Intel Page Modification Logging (PML) [? ] is a hardware virtualization feature originally introduced to track dirty pages at the scale of a whole VM by the hypervisor to accelerate VM live migration [? ]. In this paper, we study how PML can be diverted to be used by the guest kernel and its applications to accelerate their execution. We identify three main challenges to achieving that. (C1) PML can be exploited uniquely by the hypervisor. In other words, only software (the hypervisor) running in VMX root ring 0 CPU mode can use PML. Yet, the guest kernel and its applications run in CPU VMX non-root ring ≥ 0. (C2) PML operates in coarse-grained that is, it concerns the entire VM. We want to use PML at the granularity of a process within the VM while allowing the hypervisor to continue using it at the scale of the VM. (C3) PML only logs guest physical addresses (GPAs) while userspace processes need guest virtual addresses (GVAs).

This paper presents Out Of Hypervisor (OoH), a principle that allows the utilization of hardware virtualization features from inside the VM, while preserving the underlaying security of hypervisor and VMs. The paper particularly focuses on Intel PML1. We describe two solutions of OoH for PML and present two systems that can use them. These systems are Boehm (a GC) and CRIU (a process checkpoint/restore system). The first OoH solution called Shadow PML (noted SPML) requires no hardware modification. In contrast, the second OoH solution called Extended PML (noted EPML) slightly extends the hardware implementation of PML to avoid the limitations of SPML. We investigated SPML to point out the need for a hardware extension of PML. SPML relies on hypercalls (VM → hypervisor) and virtual interrupts (hypervisor → VM) to respectively enable/disable PML and to periodically copy GPAs (logged by the CPU to a PML buffer in the hypervisor) to a ring buffer shared between the hypervisor and the guest OS. It is then up to the guest OS to perform GPA to GVA reverse mapping.
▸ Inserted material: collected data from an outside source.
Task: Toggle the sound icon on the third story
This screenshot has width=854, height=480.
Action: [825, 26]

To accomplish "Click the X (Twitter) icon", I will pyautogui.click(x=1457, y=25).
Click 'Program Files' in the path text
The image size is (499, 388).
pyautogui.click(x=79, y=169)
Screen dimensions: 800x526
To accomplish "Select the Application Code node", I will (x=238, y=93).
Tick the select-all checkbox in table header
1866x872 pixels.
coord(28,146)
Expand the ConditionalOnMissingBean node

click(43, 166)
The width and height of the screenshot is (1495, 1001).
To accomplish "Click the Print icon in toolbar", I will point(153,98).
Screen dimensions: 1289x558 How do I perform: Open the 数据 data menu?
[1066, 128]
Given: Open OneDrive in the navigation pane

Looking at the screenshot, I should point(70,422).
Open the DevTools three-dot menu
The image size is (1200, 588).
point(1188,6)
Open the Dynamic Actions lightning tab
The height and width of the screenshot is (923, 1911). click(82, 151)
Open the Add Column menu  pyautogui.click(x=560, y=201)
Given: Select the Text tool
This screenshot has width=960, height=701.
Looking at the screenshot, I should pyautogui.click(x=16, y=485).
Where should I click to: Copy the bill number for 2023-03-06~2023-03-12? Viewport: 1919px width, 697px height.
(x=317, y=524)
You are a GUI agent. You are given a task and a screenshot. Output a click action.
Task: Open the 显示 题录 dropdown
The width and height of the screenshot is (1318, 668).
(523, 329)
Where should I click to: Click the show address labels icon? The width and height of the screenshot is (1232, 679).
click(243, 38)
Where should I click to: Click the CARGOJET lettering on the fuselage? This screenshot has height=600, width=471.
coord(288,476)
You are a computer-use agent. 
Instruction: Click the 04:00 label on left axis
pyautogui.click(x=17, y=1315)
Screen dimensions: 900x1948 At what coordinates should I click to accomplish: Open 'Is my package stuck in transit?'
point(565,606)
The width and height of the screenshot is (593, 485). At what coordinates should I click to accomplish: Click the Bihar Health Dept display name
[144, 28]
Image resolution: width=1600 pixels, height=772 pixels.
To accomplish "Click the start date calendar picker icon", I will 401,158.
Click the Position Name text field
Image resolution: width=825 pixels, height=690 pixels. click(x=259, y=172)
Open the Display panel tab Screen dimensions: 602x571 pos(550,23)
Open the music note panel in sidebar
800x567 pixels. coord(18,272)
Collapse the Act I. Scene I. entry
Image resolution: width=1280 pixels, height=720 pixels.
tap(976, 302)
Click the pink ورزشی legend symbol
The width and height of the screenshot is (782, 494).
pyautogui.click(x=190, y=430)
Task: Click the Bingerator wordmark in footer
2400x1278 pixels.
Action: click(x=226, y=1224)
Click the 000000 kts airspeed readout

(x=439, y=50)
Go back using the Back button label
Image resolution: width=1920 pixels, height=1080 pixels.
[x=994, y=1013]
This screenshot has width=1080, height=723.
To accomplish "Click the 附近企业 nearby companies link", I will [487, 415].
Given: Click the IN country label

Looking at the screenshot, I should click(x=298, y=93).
EPML on its side hijacks two hardware virtualization features (VMCS

1Future work will present OoH for Intel SPP.
shadowing [?] and posted-interrupt [? ], and slightly extends PML to avoid the intervention of the hypervisor on the critical path. EPML is able to log the address of a dirty page into two buffers simultaneously. The first buffer is exclusively managed by the guest OS while the second buffer is managed by the hypervisor. Finally, EPML logs GVA to the guest level buffer and logs GPA to the hypervisor level one.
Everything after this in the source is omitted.